TEXT:
Content starts

The chief executive of an North East NHS Trust welcomed the exposure of failings and abuse in the mental health sector
After a series of NHS scandals highlighting abuse and failings within mental health wards, the top brass at a North East NHS trust has welcomed greater scrutiny.
Speaking at a board meeting of the Cumbria, Northumberland, Tyne and Wear NHS Trust (CNTW) just hours after the publication of damning reports showing how counterparts at a neighbouring trust had failed three teenage girls in the lead up to their deaths under NHS care, chief executive James Duncan said it was important to “welcome” issues of abuse being highlighted.
He said media reports such as October’s Panorama documentary highlighting abuse of patients at the Edenfield mental health ward near Manchester – along with further scrutiny of the failings at Tees, Esk and Wear Valleys NHS Trust that led to the deaths of Emily Moore, Nadia Sharif and Christie Harnett – were “a good thing”.
Mr Duncan told the meeting: “I don’t think there’s ever been a time when the type of services we provide have been more in the news. And on that, I think the first thing to say is let’s not see that as a bad thing. Let’s see it as a good thing that issues of abuse and poor care are being brought into the public eye.
“Because if we are honest, the people we support are often a group who often can be most easily forgotten. So because of this we welcome the reports.”
CNTW has – on the orders of NHS England and the North East and North Cumbria Integrated Care Board – produced a report, discussed at the same meeting on Wednesday, setting out the “organisational response to findings identified at Edenfield Ward, Greater Manchester Mental Health NHS Foundation Trust”.

Content ends

PROVIDED RECORDS:
Content starts

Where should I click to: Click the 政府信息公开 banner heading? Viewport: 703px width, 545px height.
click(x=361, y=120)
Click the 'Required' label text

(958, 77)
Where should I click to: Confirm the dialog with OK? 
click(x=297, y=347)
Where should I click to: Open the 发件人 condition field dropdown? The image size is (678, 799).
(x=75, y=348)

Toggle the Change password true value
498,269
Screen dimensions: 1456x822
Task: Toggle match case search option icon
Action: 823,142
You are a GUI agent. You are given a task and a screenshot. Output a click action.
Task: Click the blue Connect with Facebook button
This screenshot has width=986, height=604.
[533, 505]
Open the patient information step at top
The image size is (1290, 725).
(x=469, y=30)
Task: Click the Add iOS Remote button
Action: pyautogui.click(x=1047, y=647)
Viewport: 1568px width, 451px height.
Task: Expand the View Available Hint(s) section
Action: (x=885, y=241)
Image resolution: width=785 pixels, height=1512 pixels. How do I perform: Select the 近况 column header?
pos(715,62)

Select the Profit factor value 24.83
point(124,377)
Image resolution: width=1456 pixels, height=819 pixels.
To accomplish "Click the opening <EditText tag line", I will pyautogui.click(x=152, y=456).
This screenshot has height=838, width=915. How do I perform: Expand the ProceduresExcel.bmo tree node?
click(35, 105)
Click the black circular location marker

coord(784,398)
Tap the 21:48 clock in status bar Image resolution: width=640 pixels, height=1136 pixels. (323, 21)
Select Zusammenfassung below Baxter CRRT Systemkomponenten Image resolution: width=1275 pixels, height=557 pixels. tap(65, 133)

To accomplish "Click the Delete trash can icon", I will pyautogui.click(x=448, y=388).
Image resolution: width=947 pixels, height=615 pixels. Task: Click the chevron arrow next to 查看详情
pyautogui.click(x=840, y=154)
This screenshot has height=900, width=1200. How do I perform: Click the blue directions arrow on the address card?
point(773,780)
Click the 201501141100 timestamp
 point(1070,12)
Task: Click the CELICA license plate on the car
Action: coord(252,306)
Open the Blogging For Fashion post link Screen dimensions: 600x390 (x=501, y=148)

Content ends

TASKS TO PERFORM:
A - In the article about the North East NHS trust, who is named as chief executive of the Cumbria, Northumberland, Tyne and Wear NHS Trust?
B - Continue the article about the North East NHS trust from the point where it ends.

SOLVED TASKS:
A - James Duncan

B -
Claire Murdoch, NHS England’s national mental health director has told NHS Trusts to have an “it could happen here” mindset, Mr Duncan said, and to conduct urgent safeguarding reviews.
The report, authored by chief operating officer Ramona Duguid “focussed on where we feel we have areas for further continuous improvement”. These areas, Ms Duguid wrote are around boosting leadership on wards and ensuring patient and carer voices are included in decision making – especially when it comes to long-term segregation and the use of restrictive restraints.
The report also set out “mitigations” in place to prevent risk factors from occurring – and highlighted work already happening including the use of a carer’s charter and “triangle of care” to ensure the involvement of those receiving care and their loved ones in decisions.
It adds that there is “24/7 oversight” and “robust processes in place for support and investigations in relation to maintaining professional standards for medical, nursing, therapies, and allied health professionals”.